Before becoming a Christian, she was married with three young children. But when she accepted Jesus as her savior, her husband issued an ultimatum. She had to either renounce her faith or he would divorce her. In those days, a Nigerian woman gave up everything if she divorced. There were no divorce courts or lawyers to help her - women held no power or authority. Her husband simply declared them divorced and sent her away. Because Awudi would not renounce her faith, she lost everything. She lost her home, her husband, her children, and she was never allowed to return again. She was banished!

And so she came to live with us. While both of my parents worked at the hospital, Awudi stayed at our home with the children. She was like a second mother to me. All of my first memories are filled with Awodi’s presence. She bathed me and my siblings, dressed us, fed us, and loved on us. For her part, she was happy to be around children again. It made the loss of her children a little easier to bear. She poured her love on all of us, but she had a special place in her heart for me, because I was a newborn when she came to our family.
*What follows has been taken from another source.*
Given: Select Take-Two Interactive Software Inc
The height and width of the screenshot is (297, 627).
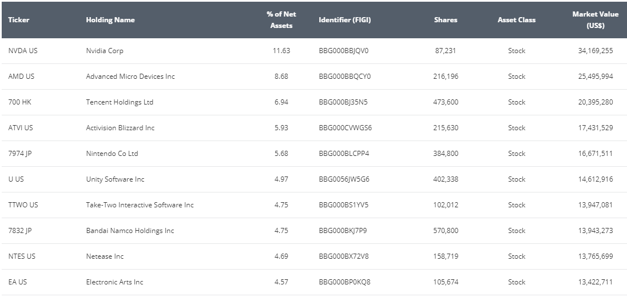Looking at the screenshot, I should tap(140, 205).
She called me her baby. When I grew, she changed it to “big baby”. I can still hear her saying in her broken (or Pigeon) English, “You ah ma Beeg Bebe!”

After a few years in Joinkrama, the mission moved my family, first to Oyo for language school and after that to Ogbomosho. Most of my childhood was spent in Ogbomosho.

When I was ten, the Biafran war broke out. This was a difficult time for everyone in Nigeria. The Eastern part of Nigeria where Joinkrama was waged war against the rest of the country in a futile attempt to gain its independence. At its core, it was a tribal war. The Igbo tribe living in the East was at odds with the other tribes. The conflict hit home at our house because Awudi was Inguini (a small tribe which was closely related to the Igbos and supportive of their cause). At the time we lived in Ogbomosho which was Yoruba land (where the Yoruba tribe lived).

Fearing for Awudi’s life, my parents arranged for her to travel back to her region(the part that was trying to become Biafra). This was a wise and gracious move on the part of my parents and God blessed it. Awudi made a safe journey back and lived many more years among her own people. But it was devastating to me!

I could not understand it! My parents tried to explain to me that Awudi would be in danger if she remained among the Yorubas. They tried their best to help me understand the term prejudice. But I had never experienced it before and just could not wrap my brain around the idea that someone might harm another just because of the tribe he belonged to (or the color of his skin, or all the other equally absurd reasons people have for hating one another). I begged my parents to let Awudi stay! She was the embodiment of love to me and I simply could not understand why anyone would want to hurt her.

You know, to this day I do not fully understand prejudice. I was a white minority child in an African world and knew only love from those around me. To this day, I do not fully understand how people can hate others they do not know. I hope I never outgrow this aspect of my childhood.

1 comment:

  1. Great lesson, but not many have the opportunity you had to learn from your earliest days. Important blog.
    Some of my lessons came as an adult teaching a class of older adults in rural Cameroon. To begin with, they teased and tested me a little ... try this: these black, Cameroonian men said, "You know, you white people all look the same to us." Soon in many ways we would joke about race, but there was also a serious current under the humor.